YANG PERLU DIKERJAKAN:
1. Menurut tulisan tentang gaya kepemimpinan Pak Harto, berapa angka pertumbuhan yang dapat dicapai Indonesia pada masa kepemimpinannya?
2. Teruskan tulisan tentang gaya kepemimpinan Pak Harto, mulai setelah kalimat terakhirnya.

KUTIPAN TERPILIH:
● ● ● ●

Demokrasi dan Otoriternya Pak Harto

suma indranegara

Demokrasi dan Otoriternya Pak Harto

Terjadi silang pendapat tentang pak Harto. Demokratis atau otoriterkah?
Pendapat pertama mengatakan pak Harto adalah demokratis dengan segala
justifikasi yang meyakinkan dan pendapat kedua mengatakan pak Harto otoriter
dengan menunjukkan fakta-fakta yang tak dapat dipungkiri. Ir. Siswono
Yudohusodo dan Drs. Theo Sambuaga mengatakan pak Harto demokratis dengan
mengatakan selalu memperhatikan pendapat-pendapat para Menteri (melalui
rapat-rapat kabinet) dan masyarakat (melalui komunikasi sambung rasa).
Sedangkan Hariman Siregar tokoh Malari (Malapetaka Lima Belas Januari), Fadjrur
Rahman, Muchtar Pakpahan (Ketua Partai Buruh) dan Sunarti tokoh Gerwani
mengatakan pak Harto adalah sosok otoriter yang menakutkan walaupun di depan
masyarakat selalu menampilkan senyum (smile general).

Kedua pendapat yang ditayangkan secara langsung stasiun TV menjelang
pemakaman pak Harto di Astana Giri bangun tersebut dapat membingungkan
masyarakat, karena dua-duanya memberikan informasi yang subyektif. Kecuali
masyarakat mencerna ulang pendapat tersebut, kemudian dianalisis kembali
melalui proses kompilasi, maka kita secara obyektif dapat mengatakan bahwa
Soeharto menampilkan dua gaya kepemimpinan sekaligus yaitu Demokrasi dan
Otoriter.

Demokrasi

Dalam menentukan kebijaksanaan ekonomi memang tidak diragukan pak Harto
adalah sosok yang demokratis. Ia adalah pendengar yang baik dalam mengakomodir
pendapat pakar-pakar ekonomi dan pendapat masyarakat kemudian dituangkannya
dalam kebijakan ekonomi. Sehingga tidak heran kalau masa kepemimpinannya
Indonesia dapat mencapai angka pertumbuhan 7,8%, kemudian dapat mencapai
swasembada pangan.

● ● ● ●

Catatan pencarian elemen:
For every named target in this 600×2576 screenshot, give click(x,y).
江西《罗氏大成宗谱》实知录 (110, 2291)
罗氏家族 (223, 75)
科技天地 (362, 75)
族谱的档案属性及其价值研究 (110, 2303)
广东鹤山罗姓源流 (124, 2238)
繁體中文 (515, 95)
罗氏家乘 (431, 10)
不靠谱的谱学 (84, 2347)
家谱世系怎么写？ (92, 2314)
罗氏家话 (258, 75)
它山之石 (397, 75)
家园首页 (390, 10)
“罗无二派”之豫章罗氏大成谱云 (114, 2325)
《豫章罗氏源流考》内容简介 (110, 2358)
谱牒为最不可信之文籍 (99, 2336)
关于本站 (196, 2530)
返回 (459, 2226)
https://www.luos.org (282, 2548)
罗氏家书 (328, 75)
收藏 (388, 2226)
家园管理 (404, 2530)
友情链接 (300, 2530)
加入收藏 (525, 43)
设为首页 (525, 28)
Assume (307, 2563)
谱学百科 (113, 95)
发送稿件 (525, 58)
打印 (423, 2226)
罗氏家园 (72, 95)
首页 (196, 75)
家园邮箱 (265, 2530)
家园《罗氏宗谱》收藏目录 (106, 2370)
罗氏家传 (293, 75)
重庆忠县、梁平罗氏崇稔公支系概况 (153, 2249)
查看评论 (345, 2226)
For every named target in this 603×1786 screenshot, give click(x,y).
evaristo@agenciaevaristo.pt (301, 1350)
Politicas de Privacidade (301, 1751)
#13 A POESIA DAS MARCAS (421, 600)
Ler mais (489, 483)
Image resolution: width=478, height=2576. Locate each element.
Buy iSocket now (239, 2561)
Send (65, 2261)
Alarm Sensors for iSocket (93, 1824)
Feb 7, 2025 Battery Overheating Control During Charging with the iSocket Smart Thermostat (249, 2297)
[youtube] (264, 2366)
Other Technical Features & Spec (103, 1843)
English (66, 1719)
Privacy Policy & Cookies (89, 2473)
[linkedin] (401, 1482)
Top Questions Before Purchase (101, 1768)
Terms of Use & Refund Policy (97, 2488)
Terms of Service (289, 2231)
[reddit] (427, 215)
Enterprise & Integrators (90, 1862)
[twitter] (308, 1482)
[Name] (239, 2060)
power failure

● ● ● ●

JAWABAN TUGAS:
1. Indonesia dapat mencapai angka pertumbuhan 7,8%.

2.
Yang akhirnya FAO (Food Agriculture Organization) menganugerahkan
penghargaan kepada beliau atas prestasinya tersebut. Ia mulai basis ekonominya
melalui ekonomi dengan tiga pilar yang dilakukannya yaitu : Stabilitas,
Pertumbuhan dan Pemerataan. Stabilitas dilakukan dibidang ekonomi dengan
melakukan dengan tiga program yaitu transmigrasi, keluarga berencana dan
koperasi. Pertumbuhan dilakukannya dengan mendatangkan investor melalui
penawaran tenaga kerja murah (labour intensive) dan lahan yang luas. Sedangkan
pemerataan melalui praktek penetesan hasil pembangan ke lapisan masyarakat.
(Trickle down effect). Akibat prestasinya ini Soeharto dikatakan sebagai
keajaiban (miracle) dunia, sehingga Indonesia dijuluki sebagai Macan Asia dalam
bidang Ekonomi.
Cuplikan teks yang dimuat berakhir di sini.